I was in Anaheim, CA this past weekend at a Conference (that was not work-related). The keynote speaker was Bruce Jenner who is commonly referred to as the greatest male athelete in the world because he holds the world record in the men's decathlon event. He won the event in 1976, which is where he set the record. That was 32 years ago, and the record still stands. Many of us are either way too young to remember that, or even not even around at that time. So, it was fun to hear the account of the events straight from him.

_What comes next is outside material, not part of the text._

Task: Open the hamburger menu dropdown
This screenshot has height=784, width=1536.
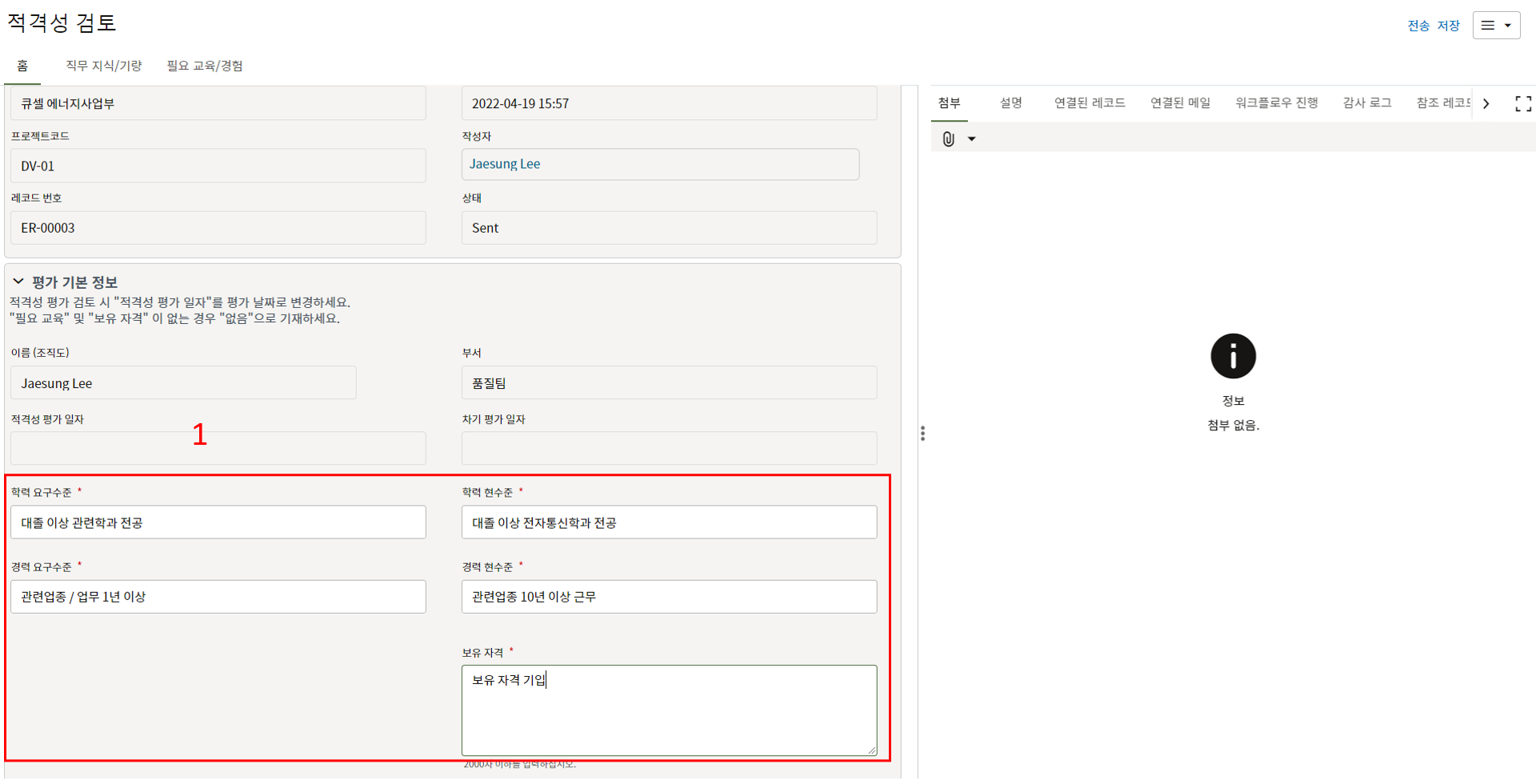Action: coord(1495,26)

His main message was no different than what many of us have heard before, but it was still quite inspiring. The message was basically that you can be/do/become anything you want if you just decide on it. He actually raced at the Olympics 4 years before he won. He made the American team by the skin of his teeth, then placed 10th in the Decathlon at the Olympics in 1972 at the age of 22. The day of the race that year, he was so moved by the medal ceremony that it caused him to wonder what he could do if he practiced every day for the next 4 years. He knew what he wanted, then he decided he would and could get it. So, for 4 years, he was focused. But, one thing he said caught my attention. He said he determined a slogan that encompassed a few smaller goals. The decathlon is a series of 10 events. Yes, that means he had to win 10 events. Ten. TEN! The events are all given point values, and the overall winner is the person who has the most points at the end. The Gold Medalist in 1972 (the one by whom he had been so inspired) got just over 8400 points. So, his slogan while he was practicing and focused on becoming the Gold Medalist in 1976 was "85 in '75 and 86 in '76". His goal was to acheive 8500 points in 1975, and 8600 points in 1976 at the Olympics. His story was long and detailed. We all sat on the edge of our seats to hear a story that took place over 30 years ago. But, to make a long story short, he experienced setbacks, he lost races, and he flopped at times. But, that did not stop him from maintaining focus. He did get to his "85 in '75", and at the Olympics, he scored 8634, and was the first athelete ever to score over 8600 points in the event.
How does this story apply to you? You tell me. Do you have a dream? Does it seem impossible? Are you where you want to be? If not, could you get there? What would it take? I'm guessing that becoming a Decathlon champion is not your dream. I'm guessing that your dream might not even be as difficult to acheive. My advice? Start small. Have success, then go bigger!